Widow Told by Apple to Get Court Order So She Can Continue to Play a Card Game on the Couple’s iPad After Her Husband’s Death
Peggy Bush, a 72-year old Canadian woman whose husband died in August, was told by Apple that she needed to obtain a court order so that she could continue playing a card game app on the couple’s iPad device. The couple owned the iPad and used one Apple ID to purchase apps, including the card game app that Peggy enjoyed playing. She knew the password to access the iPad itself, but she didn’t know the password her husband used for the Apple ID associated with the iPad.
When the family contacted Apple to reset the Apple ID password, Apple told them a court order was required. However, it can be costly and time-consuming to obtain a court order. On the positive side, at least Apple will permit the family to reset the Apple ID password with a court order—some online service providers refuse to reset or reveal a user’s password after the user has died.

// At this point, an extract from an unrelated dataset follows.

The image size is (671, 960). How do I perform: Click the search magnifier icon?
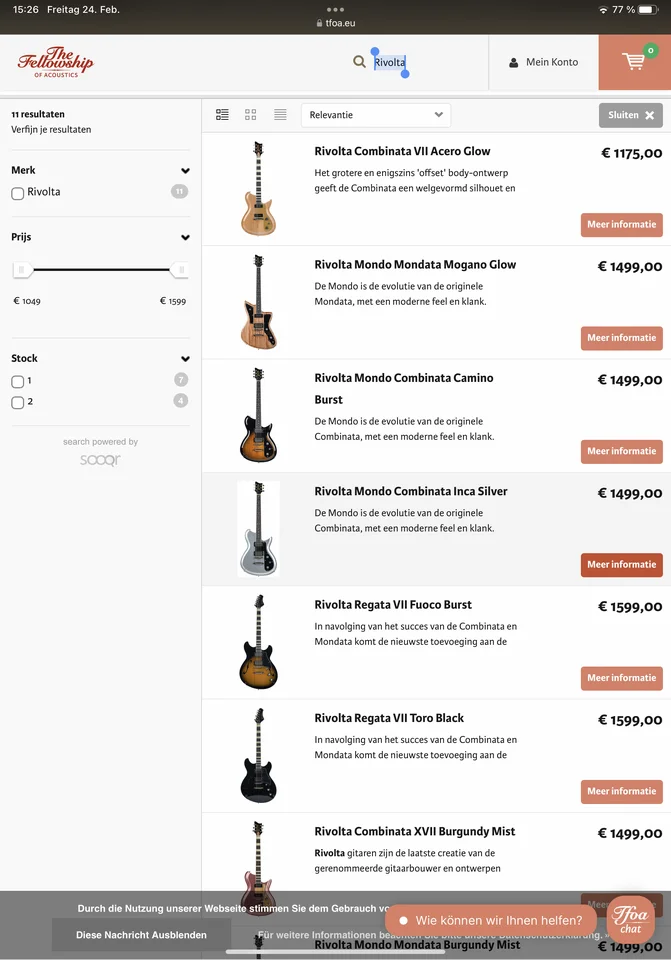[359, 62]
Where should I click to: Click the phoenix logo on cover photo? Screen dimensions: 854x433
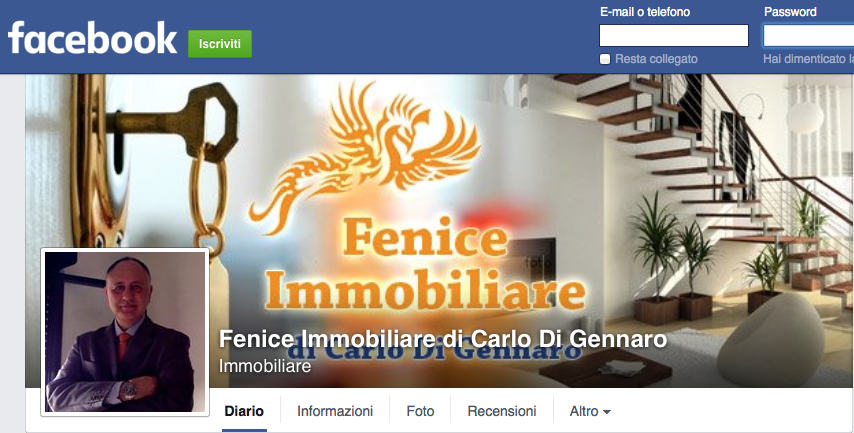366,150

An excellent news report by Rosa Marchitelli of CBC News describes the family’s struggle with Apple’s customer service. Peggy’s daughter was quoted in the article saying, “What do you mean a court order? I said that was ridiculous, because we’ve been able to transfer the title to the house, we’ve been able to transfer the car, all these things, just using a notarized death certificate and the will.” Peggy was quoted in the news report as saying, “I could get the pensions, I could get the benefits, I could get all kinds of things from the federal government … [b]ut from Apple, I couldn’t even get a silly password. It’s nonsense.”
When CBC News contacted Apple to ask about its official policy for users seeking to reset Apple ID passwords or to obtain data of family members who have passed away, Apple told them it would not comment.
This is an excellent reminder of why it’s important to plan ahead for access to your digital property—passwords, online accounts, and electronically-stored information—in your estate plan. By planning ahead, you can arrange for full access to your digital property, keep administration costs down, and ensure that no valuable or significant digital property is overlooked.
Compared with traditional types of property, digital property may have four additional, significant obstacles for fiduciaries and family members to overcome: (1) passwords, (2) data encryption, (3) criminal laws regarding unauthorized access to computers, and (4) data privacy laws. These obstacles can make it practically impossible for fiduciaries and family members to access your digital property if you don’t plan ahead.
How should you plan ahead? First, make a list of your important passwords, online accounts, and digital property, and specify what should be done with each item on your list if you become incapacitated or after you die. Keep your list up to date, store it in a secure location, and let your fiduciaries and family members know how to access it. A “My Digital Audit” form to use for your list can be downloaded here: http://www.digitalpassing.com/digital-audit/
Second, if you store valuable or significant digital property in the cloud, back up your data to a local computer or local storage device on a regular basis. Fiduciaries and family members can access the local computer or local storage device without the obstacles that may prevent them from accessing your data stored in online accounts.
Third, work with an estate planning attorney to update your will, power of attorney, and revocable living trust to address digital property. Your estate planning documents should: (1) specify your wishes about the distribution of or deletion of your digital property; (2) provide your consent to divulge the contents of your electronic communications to your fiduciaries; (3) authorize your fiduciaries to access your computing devices, storage devices, accounts, and data; and (4) permit your fiduciaries to bypass, reset, or recover your passwords on your computing devices and to decrypt your encrypted data, if desired. But, don’t list your passwords in your will, power of attorney, or revocable living trust documents—that isn’t secure. Instead, store your passwords securely, and let your fiduciaries and family members know how to access them.